Compared to the modified CRISPRa systems, dCas9-VPRF performed equally well at the SOX2 and HBB target sites and performed significantly better at the OCT4 target site (Fig. 4C). These results indicated that the three modified CRISPRa systems tested in our experiments could work well at some target sites but poorly performed at the others as previous reported (Tanenbaum et al., 2014; Konermann et al., 2015; Zhou et al., 2018). On the contrary, the dCas9-VPRF system worked well at different target sites with less preference. Notably, the activation efficiency of the three modified CRISPRa systems was efficient when targeting regions ~0 to 200 bp upstream of the TSS, but decreased rapidly ≥200 bp, which was consistent with previous studies (Gilbert et al., 2014; Konermann et al., 2015; Martella et al., 2019) (Figs. 4D, 4E and S9). In comparison, the dCas9-VPRF system continued to significantly activate gene transcription ≥200 bp upstream of the TSS. Taken together, our data demonstrate the ease and efficiency with which the dCas9-VPRF system can be used to activate endogenous gene expression at levels much higher than the SAM, SUN, and SPH CRISPRa systems.

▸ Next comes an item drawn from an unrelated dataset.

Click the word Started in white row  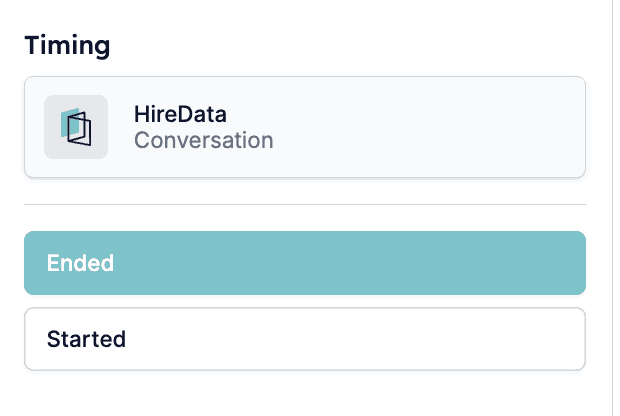tap(86, 339)
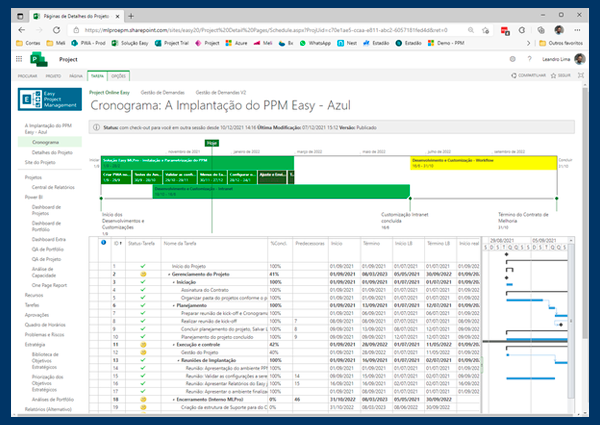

dCas9-VPRF mediates highly specific gene transcriptional activation

Given the role of FUS in transcriptional regulation, we wanted to determine the impact of dCas9-VPRF expression and the extent of off-targets from fusing FUS IDR to dCas9-VPR. To this end, we first co-transfected into HEK293T cells an OCT4-targeting gRNA along with dCas9-VPRF or dCas9-VPR expression plasmids. As shown in Fig. 5A, RT-qPCR analysis indicates that dCas9-VPR alone could mildly induce OCT4 expression by 1.3 folds, but dCas9-VPRF was able to upregulate OCT4 expression by >10 fold. Next, we performed mRNA sequencing using both cell lines. RNA-seq results from two biological replicates for both cell lines were in good agreement with each other, indicating high reproducibility (Fig. S10). In line with the RT-qPCR results, the mRNA sequencing result showed that dCas9-VPRF significantly enhanced OCT4 expression (8 folds vs. no gRNA control), as opposed to an undetectable activation of OCT4 for dCas9-VPR alone (Fig. 5B and 5C). It has been shown that dCas9-VPR could efficiently activate HBB expression in HEK293T with high specificity and very few off-target effects (Dominguez et al., 2022). Consistently, both CRISPRa systems (dCas9-VPR and dCas9-VPRF) tested in this study had few off-target sites compared to the control group (Fig. 5B and 5C). For dCas9-VPR, three genes were upregulated and one was downregulated (Figs. 5B and S11). For dCas9-VPRF, three genes other than OCT4 were upregulated and three other genes were downregulated (Figs. 5C and S11). Between the dCas9-VPR and dCas9-VPRF groups, only four genes excluding OCT4 were differentially expressed which might be caused by FUS IDR overexpression [log2(Fold Change) >1 or <−1, FDR < 0.01] (Figs. 5D and S11), suggesting low off-target effects from FUS IDR fusion. Collectively, our findings suggest that dCas9-VPRF CRISPRa was able to specifically activate gene expression with minimal off-target activity.

Figure 5.

Figure 5.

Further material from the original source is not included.